(What this task involves): Copy out the following records word for word, from the line with "Click the parameter list scrollbar" up to and including the last line of the records.

[Begin Available data]

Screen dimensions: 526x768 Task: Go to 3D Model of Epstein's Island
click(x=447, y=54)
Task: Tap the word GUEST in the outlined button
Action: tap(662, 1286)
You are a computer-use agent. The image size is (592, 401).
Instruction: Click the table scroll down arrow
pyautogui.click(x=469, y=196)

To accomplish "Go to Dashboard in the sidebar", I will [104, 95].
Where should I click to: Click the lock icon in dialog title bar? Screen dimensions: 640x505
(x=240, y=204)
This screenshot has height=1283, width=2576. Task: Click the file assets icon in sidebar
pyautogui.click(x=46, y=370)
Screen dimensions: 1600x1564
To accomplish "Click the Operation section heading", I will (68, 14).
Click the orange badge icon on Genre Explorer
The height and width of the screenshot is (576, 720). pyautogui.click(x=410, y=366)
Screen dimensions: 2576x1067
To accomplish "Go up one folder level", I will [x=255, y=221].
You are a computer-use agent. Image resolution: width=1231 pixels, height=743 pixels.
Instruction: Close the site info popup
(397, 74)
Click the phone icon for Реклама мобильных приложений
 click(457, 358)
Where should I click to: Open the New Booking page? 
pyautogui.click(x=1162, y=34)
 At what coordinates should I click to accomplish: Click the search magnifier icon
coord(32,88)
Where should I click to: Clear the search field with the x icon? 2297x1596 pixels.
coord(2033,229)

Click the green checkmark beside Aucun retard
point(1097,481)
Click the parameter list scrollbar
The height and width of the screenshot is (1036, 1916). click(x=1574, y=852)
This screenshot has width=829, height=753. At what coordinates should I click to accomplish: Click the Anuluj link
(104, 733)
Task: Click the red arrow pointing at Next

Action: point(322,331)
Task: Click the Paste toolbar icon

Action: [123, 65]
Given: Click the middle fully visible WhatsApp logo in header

[End Available data]

(Final result):
Click the parameter list scrollbar
The height and width of the screenshot is (1036, 1916). click(x=1574, y=852)
This screenshot has width=829, height=753. At what coordinates should I click to accomplish: Click the Anuluj link
(104, 733)
Task: Click the red arrow pointing at Next

Action: point(322,331)
Task: Click the Paste toolbar icon

Action: [123, 65]
Given: Click the middle fully visible WhatsApp logo in header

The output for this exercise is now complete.